I'm guessing since most applications on Chrome will be web-based, the _vendor_
will worry about them. They will be able to more easily and quickly detect +
destroy phishing schemes, viruses etc. Kind of like how Facebook has responded
to malicious wall posts.

For me the bigger concern would be the loss of productivity due to downtime of
web services, or loss of internet connectivity.

------
OperaLover
Perhaps a needed dose of sanity (even if hyped) to counter Google wishful
thinking/marketing: "Google, while announcing its new Chrome operating system
late Tuesday, said users would no longer have to worry about viruses, malware
and security updates"

Good marketing. Tough to live down when you're first discovered to be "human"
(developed by software engineers) - as it will be when Apple's first takes a
major hit [which news suggests the iPhone may be vulnerable to].

------
GeneralMaximus
Whatever they do, I just hope they release the code.
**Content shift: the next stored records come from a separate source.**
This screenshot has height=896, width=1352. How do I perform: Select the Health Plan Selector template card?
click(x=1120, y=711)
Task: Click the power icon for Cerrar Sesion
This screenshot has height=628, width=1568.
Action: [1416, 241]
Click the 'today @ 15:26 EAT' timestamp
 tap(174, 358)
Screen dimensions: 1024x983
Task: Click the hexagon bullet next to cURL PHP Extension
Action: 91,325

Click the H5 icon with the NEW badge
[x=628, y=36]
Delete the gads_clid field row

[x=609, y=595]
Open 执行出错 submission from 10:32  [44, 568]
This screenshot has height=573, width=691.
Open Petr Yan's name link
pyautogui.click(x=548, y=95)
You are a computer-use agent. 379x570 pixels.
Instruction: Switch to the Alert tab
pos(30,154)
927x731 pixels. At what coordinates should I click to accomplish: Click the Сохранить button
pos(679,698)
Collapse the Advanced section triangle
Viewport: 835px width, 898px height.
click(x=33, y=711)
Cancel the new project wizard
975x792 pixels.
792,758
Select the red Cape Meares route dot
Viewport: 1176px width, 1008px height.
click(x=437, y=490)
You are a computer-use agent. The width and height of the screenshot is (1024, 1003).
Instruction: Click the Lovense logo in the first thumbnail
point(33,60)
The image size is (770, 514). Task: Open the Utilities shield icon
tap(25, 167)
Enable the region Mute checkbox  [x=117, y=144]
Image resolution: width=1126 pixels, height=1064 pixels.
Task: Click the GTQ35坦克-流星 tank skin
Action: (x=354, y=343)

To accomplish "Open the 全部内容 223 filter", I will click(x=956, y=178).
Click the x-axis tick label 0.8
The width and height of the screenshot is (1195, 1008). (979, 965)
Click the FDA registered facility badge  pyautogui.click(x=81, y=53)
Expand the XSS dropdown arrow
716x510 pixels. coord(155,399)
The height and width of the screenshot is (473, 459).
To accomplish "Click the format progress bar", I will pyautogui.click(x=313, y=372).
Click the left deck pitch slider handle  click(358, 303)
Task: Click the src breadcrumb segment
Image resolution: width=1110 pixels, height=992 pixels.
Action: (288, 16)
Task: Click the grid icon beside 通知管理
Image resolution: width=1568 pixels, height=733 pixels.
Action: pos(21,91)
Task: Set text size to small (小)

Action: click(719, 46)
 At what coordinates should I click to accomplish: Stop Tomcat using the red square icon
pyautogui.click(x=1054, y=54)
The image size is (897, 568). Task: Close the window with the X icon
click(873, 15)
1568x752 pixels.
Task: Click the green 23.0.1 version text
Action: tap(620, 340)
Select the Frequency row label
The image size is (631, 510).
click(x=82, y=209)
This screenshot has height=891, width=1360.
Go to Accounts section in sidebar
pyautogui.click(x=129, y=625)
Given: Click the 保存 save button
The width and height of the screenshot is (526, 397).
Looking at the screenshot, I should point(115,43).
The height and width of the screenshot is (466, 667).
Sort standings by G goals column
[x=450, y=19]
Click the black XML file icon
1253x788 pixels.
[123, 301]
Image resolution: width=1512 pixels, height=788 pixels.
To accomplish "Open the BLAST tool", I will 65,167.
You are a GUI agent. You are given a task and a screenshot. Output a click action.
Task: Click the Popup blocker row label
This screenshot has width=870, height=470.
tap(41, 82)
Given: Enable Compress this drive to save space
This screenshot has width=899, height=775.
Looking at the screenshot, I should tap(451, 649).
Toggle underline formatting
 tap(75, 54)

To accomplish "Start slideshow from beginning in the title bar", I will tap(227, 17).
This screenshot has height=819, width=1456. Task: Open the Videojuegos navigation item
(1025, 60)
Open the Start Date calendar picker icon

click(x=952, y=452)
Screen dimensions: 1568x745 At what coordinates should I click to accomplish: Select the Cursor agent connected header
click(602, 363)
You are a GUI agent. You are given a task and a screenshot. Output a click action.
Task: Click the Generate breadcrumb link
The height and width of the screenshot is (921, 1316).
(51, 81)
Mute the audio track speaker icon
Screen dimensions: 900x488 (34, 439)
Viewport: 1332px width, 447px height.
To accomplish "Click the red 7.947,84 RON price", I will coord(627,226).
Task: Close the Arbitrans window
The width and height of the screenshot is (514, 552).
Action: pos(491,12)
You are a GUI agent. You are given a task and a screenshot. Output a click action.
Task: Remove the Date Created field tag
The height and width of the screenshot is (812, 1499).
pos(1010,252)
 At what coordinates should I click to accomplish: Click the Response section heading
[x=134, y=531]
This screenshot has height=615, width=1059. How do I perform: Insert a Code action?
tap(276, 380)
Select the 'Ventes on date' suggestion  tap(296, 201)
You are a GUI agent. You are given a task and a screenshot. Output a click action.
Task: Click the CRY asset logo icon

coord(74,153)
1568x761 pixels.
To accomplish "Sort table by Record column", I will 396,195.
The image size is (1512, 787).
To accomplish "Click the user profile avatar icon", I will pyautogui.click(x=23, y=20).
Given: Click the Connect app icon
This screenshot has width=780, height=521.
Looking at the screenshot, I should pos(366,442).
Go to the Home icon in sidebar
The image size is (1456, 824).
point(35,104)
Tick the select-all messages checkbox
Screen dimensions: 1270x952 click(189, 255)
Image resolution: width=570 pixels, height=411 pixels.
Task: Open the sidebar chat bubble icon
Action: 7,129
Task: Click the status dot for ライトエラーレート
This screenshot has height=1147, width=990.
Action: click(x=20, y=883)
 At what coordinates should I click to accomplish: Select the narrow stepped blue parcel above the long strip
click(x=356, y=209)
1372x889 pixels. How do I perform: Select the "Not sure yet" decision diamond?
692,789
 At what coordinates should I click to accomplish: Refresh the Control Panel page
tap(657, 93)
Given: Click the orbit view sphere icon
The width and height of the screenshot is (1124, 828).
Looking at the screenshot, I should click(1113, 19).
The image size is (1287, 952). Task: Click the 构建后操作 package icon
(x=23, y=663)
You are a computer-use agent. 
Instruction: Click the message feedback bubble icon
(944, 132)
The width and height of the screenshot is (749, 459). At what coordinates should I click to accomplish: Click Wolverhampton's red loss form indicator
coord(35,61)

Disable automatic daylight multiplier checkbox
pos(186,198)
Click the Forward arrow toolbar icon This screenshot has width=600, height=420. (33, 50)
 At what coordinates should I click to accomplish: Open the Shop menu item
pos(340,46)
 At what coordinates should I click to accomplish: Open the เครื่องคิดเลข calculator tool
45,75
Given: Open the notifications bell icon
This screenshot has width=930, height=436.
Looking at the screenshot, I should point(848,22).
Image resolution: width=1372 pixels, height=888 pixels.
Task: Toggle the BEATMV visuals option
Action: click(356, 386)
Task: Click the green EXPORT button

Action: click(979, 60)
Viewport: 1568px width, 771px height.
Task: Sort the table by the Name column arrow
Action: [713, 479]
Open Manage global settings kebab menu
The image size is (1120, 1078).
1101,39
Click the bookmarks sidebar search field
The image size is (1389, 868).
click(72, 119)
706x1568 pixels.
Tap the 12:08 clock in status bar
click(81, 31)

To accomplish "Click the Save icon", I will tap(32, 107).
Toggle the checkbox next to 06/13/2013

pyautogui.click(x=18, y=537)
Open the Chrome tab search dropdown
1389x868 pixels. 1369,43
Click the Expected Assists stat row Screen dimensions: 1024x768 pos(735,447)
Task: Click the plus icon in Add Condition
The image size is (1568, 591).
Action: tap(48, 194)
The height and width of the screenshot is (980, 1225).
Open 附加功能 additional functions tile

That way even if their
redesign fails, the FOSS community will have something to learn from it, and
if it's the best thing ever, it can be ported over to other Linux distros.

------
brown9-2
I really don't think anyone should view this claim as anything more than
marketing claims and statements, not actual technical claims or guarantees.

------
tybris
Just report, don't scoff experts. It makes you look stupid. Now what was the
context? Ah, I see you were so busy trying to claim intellectual superiority
(failed) that you forgot about that.